Silence cadenassé dans l'assemblée. Charles Lloyd donne un atelier dans la salle climatisée du Petit Palais. Il se gratte le menton, pose son saxophone à trop longue distance pour qu'il puisse l'embarquer dans l'aventure périlleuse. Il aimerait que les spectateurs donnent leur point de vue, échangent leurs impressions. Il voudrait écouter et se taire.
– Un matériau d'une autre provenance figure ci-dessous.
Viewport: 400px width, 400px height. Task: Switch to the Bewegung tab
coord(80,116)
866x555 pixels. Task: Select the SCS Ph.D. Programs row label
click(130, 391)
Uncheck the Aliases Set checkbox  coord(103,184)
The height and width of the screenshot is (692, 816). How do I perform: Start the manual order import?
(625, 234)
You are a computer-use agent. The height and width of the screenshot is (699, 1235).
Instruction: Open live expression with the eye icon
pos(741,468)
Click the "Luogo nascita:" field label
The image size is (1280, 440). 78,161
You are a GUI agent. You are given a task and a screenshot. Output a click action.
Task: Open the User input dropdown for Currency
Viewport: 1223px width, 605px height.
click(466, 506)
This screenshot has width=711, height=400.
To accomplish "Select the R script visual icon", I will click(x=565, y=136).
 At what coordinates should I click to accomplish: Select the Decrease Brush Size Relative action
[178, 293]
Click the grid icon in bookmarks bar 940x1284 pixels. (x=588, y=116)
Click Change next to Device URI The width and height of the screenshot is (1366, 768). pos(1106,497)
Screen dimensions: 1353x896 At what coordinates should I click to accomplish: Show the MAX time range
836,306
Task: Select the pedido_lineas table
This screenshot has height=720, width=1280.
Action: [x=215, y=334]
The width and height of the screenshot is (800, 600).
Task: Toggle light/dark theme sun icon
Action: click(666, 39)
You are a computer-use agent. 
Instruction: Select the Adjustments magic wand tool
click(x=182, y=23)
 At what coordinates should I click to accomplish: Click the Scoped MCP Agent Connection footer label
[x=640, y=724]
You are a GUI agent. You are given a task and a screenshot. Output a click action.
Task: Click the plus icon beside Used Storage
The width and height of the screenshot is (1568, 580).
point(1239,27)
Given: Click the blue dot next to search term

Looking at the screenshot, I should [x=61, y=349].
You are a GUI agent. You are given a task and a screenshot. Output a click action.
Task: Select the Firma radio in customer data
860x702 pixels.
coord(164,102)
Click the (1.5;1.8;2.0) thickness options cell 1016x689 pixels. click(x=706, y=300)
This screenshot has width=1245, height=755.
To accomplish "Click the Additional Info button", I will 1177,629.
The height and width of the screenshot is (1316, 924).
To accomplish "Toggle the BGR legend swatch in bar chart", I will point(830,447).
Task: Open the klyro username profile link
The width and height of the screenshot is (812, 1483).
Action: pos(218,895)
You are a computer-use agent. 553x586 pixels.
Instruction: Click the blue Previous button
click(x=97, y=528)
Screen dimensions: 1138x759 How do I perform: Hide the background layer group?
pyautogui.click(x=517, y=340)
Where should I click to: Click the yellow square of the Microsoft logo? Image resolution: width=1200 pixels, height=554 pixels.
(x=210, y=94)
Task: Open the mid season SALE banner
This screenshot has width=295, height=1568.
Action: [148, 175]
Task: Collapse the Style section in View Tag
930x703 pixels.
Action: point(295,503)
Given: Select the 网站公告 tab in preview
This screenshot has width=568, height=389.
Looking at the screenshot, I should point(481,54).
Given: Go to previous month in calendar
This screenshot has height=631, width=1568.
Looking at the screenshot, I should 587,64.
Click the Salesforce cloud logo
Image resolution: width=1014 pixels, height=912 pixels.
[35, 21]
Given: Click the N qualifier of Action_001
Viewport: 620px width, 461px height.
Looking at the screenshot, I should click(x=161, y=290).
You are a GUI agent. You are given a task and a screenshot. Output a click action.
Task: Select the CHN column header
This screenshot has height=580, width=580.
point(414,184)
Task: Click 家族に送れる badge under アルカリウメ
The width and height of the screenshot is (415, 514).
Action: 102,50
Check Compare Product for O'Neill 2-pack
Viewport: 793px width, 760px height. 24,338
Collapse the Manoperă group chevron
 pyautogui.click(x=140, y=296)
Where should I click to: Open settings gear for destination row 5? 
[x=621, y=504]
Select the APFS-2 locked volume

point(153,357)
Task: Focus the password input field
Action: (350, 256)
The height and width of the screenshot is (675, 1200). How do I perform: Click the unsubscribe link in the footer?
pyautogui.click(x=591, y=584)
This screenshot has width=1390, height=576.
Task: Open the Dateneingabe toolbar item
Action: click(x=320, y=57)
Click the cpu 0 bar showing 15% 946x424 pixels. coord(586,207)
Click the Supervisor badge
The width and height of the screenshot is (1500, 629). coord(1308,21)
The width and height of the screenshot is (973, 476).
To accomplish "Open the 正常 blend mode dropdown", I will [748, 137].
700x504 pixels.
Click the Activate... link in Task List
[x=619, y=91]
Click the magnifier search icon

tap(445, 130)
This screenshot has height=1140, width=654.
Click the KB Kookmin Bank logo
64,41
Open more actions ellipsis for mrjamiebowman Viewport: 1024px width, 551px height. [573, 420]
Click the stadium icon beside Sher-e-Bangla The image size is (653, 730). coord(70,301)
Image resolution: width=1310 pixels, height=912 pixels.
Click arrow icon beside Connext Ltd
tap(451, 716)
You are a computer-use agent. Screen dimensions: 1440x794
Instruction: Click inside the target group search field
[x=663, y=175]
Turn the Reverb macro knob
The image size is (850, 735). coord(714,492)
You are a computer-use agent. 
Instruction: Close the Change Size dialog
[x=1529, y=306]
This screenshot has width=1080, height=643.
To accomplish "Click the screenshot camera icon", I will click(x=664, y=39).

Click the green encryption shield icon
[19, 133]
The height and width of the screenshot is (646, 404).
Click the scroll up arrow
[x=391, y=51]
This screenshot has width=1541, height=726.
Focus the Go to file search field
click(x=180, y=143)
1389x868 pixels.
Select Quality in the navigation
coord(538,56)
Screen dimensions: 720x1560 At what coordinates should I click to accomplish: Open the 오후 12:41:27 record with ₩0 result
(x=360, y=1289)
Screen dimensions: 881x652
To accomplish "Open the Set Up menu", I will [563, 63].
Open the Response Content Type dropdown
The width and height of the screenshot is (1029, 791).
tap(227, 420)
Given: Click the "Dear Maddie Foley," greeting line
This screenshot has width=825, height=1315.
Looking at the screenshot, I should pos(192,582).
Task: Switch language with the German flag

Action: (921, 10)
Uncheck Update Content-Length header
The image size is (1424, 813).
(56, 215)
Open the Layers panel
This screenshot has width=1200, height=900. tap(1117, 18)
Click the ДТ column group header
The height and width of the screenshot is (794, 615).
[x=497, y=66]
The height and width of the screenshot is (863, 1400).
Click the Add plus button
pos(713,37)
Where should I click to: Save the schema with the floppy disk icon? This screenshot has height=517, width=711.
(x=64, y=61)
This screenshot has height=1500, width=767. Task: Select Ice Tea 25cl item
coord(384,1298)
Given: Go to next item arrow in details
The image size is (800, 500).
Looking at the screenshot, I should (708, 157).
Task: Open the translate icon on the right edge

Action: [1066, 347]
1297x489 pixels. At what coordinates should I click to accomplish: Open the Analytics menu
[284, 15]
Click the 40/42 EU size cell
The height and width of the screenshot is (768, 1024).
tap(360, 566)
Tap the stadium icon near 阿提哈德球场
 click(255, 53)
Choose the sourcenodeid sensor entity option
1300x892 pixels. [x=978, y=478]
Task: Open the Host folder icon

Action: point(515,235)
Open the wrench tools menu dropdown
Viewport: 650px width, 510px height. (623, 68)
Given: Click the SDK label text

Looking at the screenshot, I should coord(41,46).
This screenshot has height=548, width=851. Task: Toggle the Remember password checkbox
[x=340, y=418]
Pas question. Lloyd s'enfile alors dans le récit de sa vie mais s'interrompt à la moindre opportunité: «Je savais tellement de choses quand j'étais jeune. Et maintenant, j'ignore tout. Je vois cela comme un bon signe.» Il évoque sa vocation cassée, celle de devenir chanteur: «Je sais que j'ai une voix d'une parfaite monotonie, ne m'en voulez pas.» Il y a là, dans ce conte tailladé, l'ébauche d'une galerie d'influences. Duke Ellington, Coleman Hawkins, John Coltrane invoqués dans ce monologue en labyrinthe. Pas de doute, les saxophonistes novices n'ont pas appris ici à phraser les standards. Mais chacun a vu combien la parole de Lloyd est à l'image de son jeu délié. La traque sans compromis des états d'âme.